▶ _Task A_
Quote the shareholders' meeting announcement from "Shareholders' Meeting Announcement" to "the meeting’s minutes.".
***
Shareholders' Meeting Announcement 2023

The Company reported that its Board of Directors has resolved to call a General Ordinary and Extraordinary Shareholders’ Meeting to be held virtually on October 5, 2023, at 12:00 p.m. at first call, and at 01:00 p.m. at second call, from the corporate premises located at Carlos María Della Paolera 261, 9th Floor, City of Buenos Aires, according to the following agenda

1) Appointment of two shareholders to sign the meeting’s minutes.

 

 

2) Consideration of documents contemplated in section 234, paragraph 1, of law no. 19,550 for the fiscal year ended June 30, 2023.

 

 

3) Allocation of net income for the fiscal year ended June 30, 2023 for ARS 42,835,071,572.79 (forty-two billion eight hundred thirty-five million seventy-one thousand five hundred and seventy-two pesos with 79/100 cents), as follows: (i) ARS 2,141,753,578.64 (two billion one hundred forty-one million seven hundred fifty-three thousand five hundred and seventy-eight pesos with 64/100 cents) to the legal reserve, in accordance with the laws in force; and (ii) the balance of ARS 40,693,317,994.15 (forty billion six hundred ninety-three million three hundred seventeen thousand nine hundred and ninety-four pesos with 15/100 cents) to the distribution of a dividend to the shareholders in proportion to their shareholding interests. payable (I) in cash for up to ARS 22,000,000,000 (twenty-two billion pesos) and (II) in kind, that is in shares issued by Irsa Inversiones y Representaciones Sociedad Anónima owned by the company and for up to an amount of 24,334,124 (twenty-four million three hundred thirty-four thousand one hundred and twenty-four) shares. Upon applying the adjustment for inflation to the company’s net income, the maximum amount of the proposed dividend payable in cash shall not be altered. the following shall be considered for the purposes of the full payment of the dividend: (a) If the sum of the value of the shares to be delivered as dividend in kind calculated at their listed value as of the date of the meeting plus the dividend in cash exceeds the net income for the year adjusted for inflation, the special reserve may be reversed, adjusted for inflation as of the date of the meeting, for up to ARS 34,229,920,662 (thirty-four billion two hundred twenty-nine million nine hundred twenty thousand six hundred and sixty-two pesos) in order to complete the difference payable, or (b) If the sum of the value of the shares to be delivered as dividend in kind calculated at their listed value as of the date of the meeting plus the dividend in cash is lower than the net income for the year adjusted for inflation, such excess net income for the year adjusted for inflation and not distributed may be allocated to set up an optional reserve.
***
▶ _Task B_
Print the listing from its start through the line with "Task: Click on".

▶ _Input records_
***
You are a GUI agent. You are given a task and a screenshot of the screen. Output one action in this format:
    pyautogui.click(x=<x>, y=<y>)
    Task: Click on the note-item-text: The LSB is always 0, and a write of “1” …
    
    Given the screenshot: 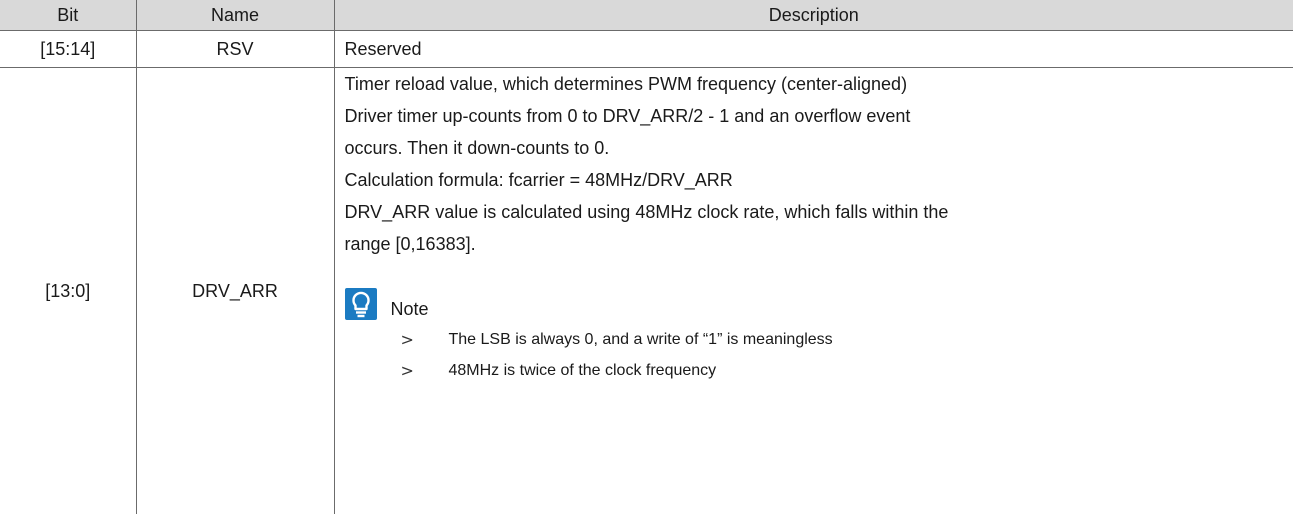 What is the action you would take?
    pyautogui.click(x=640, y=340)
    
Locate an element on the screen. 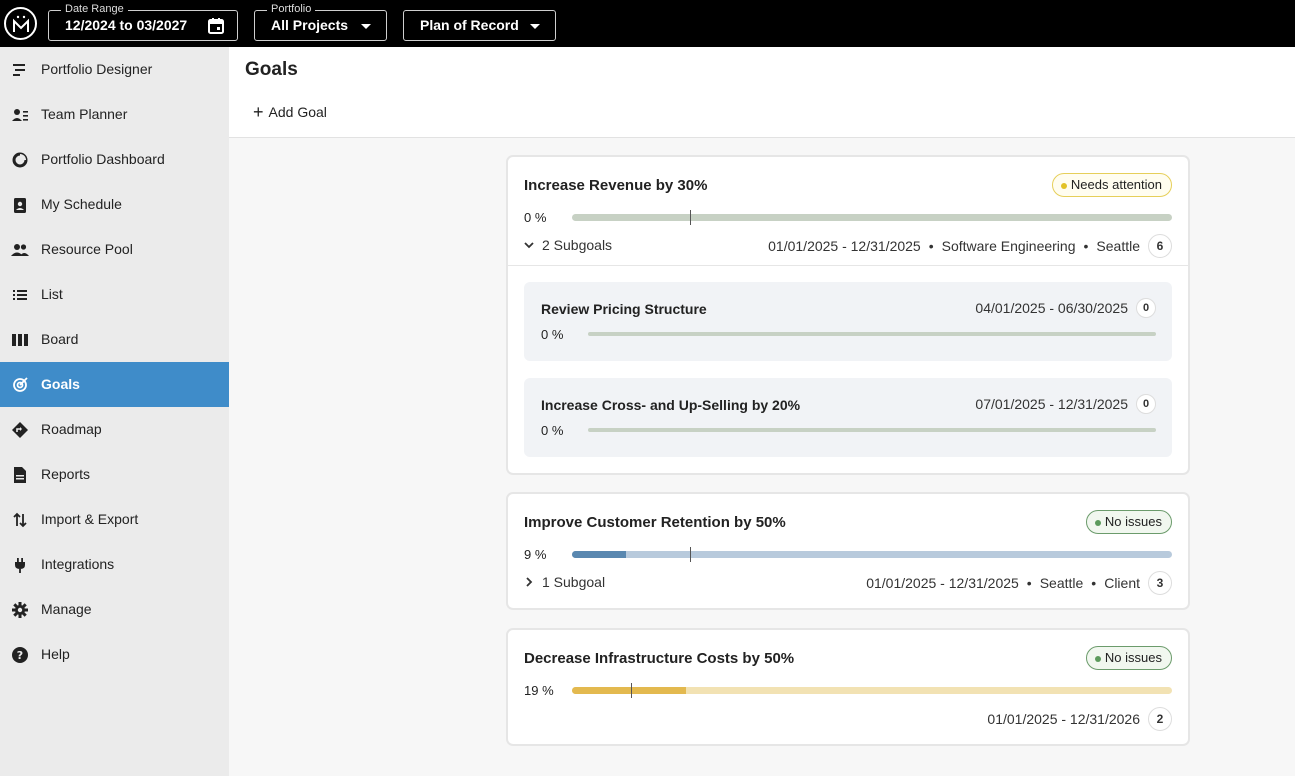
***
▶ _Answer area A_
Shareholders' Meeting Announcement 2023

The Company reported that its Board of Directors has resolved to call a General Ordinary and Extraordinary Shareholders’ Meeting to be held virtually on October 5, 2023, at 12:00 p.m. at first call, and at 01:00 p.m. at second call, from the corporate premises located at Carlos María Della Paolera 261, 9th Floor, City of Buenos Aires, according to the following agenda

1) Appointment of two shareholders to sign the meeting’s minutes.

▶ _Answer area B_
You are a GUI agent. You are given a task and a screenshot of the screen. Output one action in this format:
    pyautogui.click(x=<x>, y=<y>)
    Task: Click on the note-item-text: The LSB is always 0, and a write of “1” …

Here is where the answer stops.